Spiritual Growth: Understanding Hate

hate

I’m not convinced that the concept of “hate” is such a bad thing.

Wait a second – hold on.  Don’t click away from the page…just hear me out.  I’m not talking about ALL hate – racial, economical, gender, or other such things used a basis for such a strong feeling is bad in my book and I’m not endorsing “hate-crimes” or other such nonsense.

I’m not talking about hating people (like illustrated in the image above) either.  Rather, I’m talking about actions and behaviors that don’t fall in line with what God instructs through the scriptures.  A comment about Christianity that I hear often is that we shouldn’t judge or “hate” on certain behaviors or actions because that’s not loving (“God loves me just the way I am!  Stop judging me”).  I’m not sure where this thinking came from originally but often our response is to try to be as accommodating as possible.  Don’t get me wrong, there are times when being silent and “letting it go” is the right approach – but I find no Biblical evidence that compels me to bend over backwards for everything.  I don’t believe that is What Jesus Would Do (remember WWJD bracelets? – ah, the 90’s).

We as a society seem to have a problem in differentiating between hating an ACTION and hating a PERSON. It doesn’t help that we throw the word around like it was a political football.  “Hate” is a strong word but unfortunately our culture has come to a point where words don’t mean as much as they used to. “I hate pickles” or “I hate that color” should not be seen as the same as Proverbs 6:16-19 where Solomon says:

There are six things the Lord hates—
no, seven things he detests:
haughty eyes,
a lying tongue,
hands that kill the innocent,
a heart that plots evil,
feet that race to do wrong,
a false witness who pours out lies,
a person who sows discord in a family.

Yes, God is love.  But God also hates some things.  This is not a contradiction and just because it can be difficult to understand doesn’t mean we should ignore the fact that He doesn’t approve of everything we do, say, or think.

If God, who is perfect, can hate certain actions or behaviors, shouldn’t that mean that we (who are made in in His image) can express hatred as well?  Especially concerning things that we know He hates?

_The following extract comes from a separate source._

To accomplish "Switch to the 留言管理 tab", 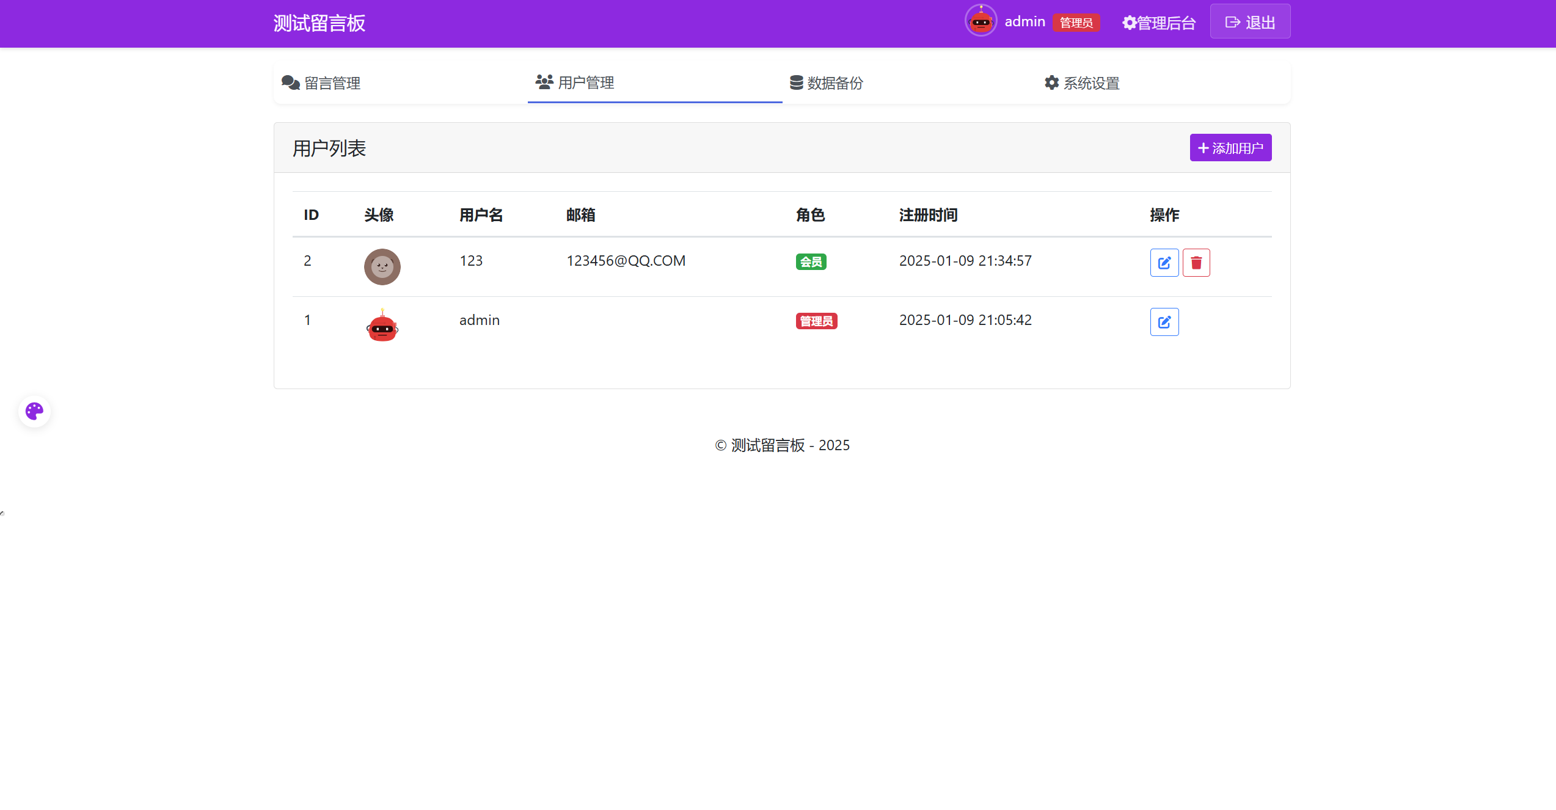I will pyautogui.click(x=332, y=82).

There is one thing I know I hate and that is the individual church fan-dom that seems to have taken over the modern day Christian Church in America. I can’t understand how anyone can find it ok to pit “church vs church” when we all play for the same team. I don’t care if you’re Baptist, Lutheran, or Methodist.  Protestant, Catholic, or Orthodox – we may worship differently and our understanding of some scripture may be different but if you put your faith in Jesus, Son of the Living God, we’re still on the same team.

Related to that, I also hate when people make a big deal about superficial differences between churches:

“Well that church down the street has better production quality in their worship time.”
“I’d attend more often if Pastor was more fun – he just makes me think too much.”
“I like the lighting in their sanctuary – it helps me feel more spiritual.”
“Their youth group is better than ours.  They have events more often.”
“Our church is redoing the sanctuary.  If they get chairs instead of pews, I’m leaving.”

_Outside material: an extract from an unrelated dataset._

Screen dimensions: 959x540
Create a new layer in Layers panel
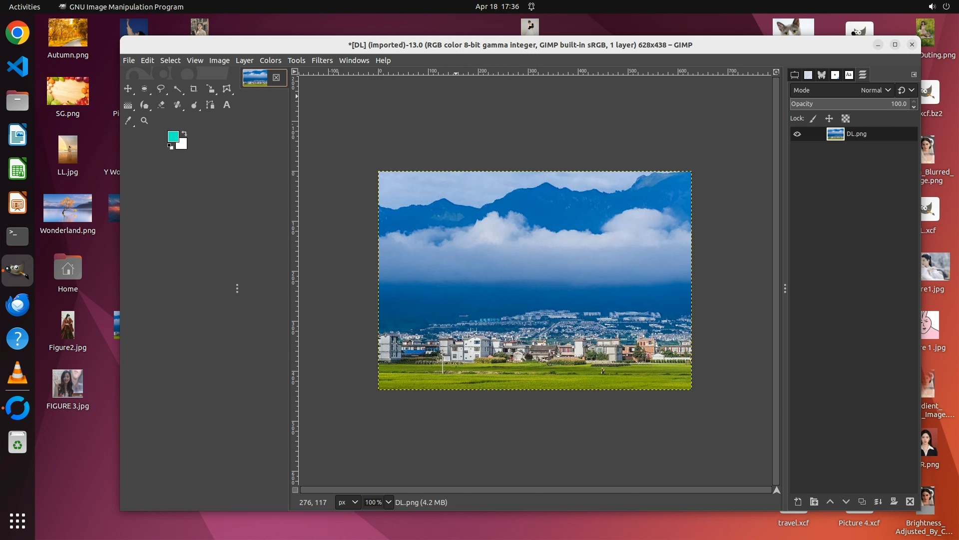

Even church leaders are not exempt – I’ve overheard passionate discussions on how to “win back” people who have “defected” to the church down the street on multiple occassions.  I absolutely, with everything in me, hate that attitude.

Whenever I hear things like that, my (inner, silent) response is always this: grow up – since when did worshiping and serving the Creator become about you?  How dare you think that the big point of God’s church is your opinion on the color of the carpet or the quality of the multimedia system.  Open your Bible and read it: I challenge you to find anything the supports your “it’s all about me and my worship experience” attitude.

God hates those things that deny His glory and/or distract His people from His glory.  He hates sin.  I have to conclude therefore that the  common Christendom expression that “God hates the sin but loves the sinner” is accurate.  I have to accept that hate, in and of itself, is not wrong.

Here it is boiled down – a TL;DR for you who skimmed the page: hate can be a good and holy response to things that don’t bring glory to God; if you don’t get bothered by sinful behavior and in turn accept everything then you’re really standing for nothing.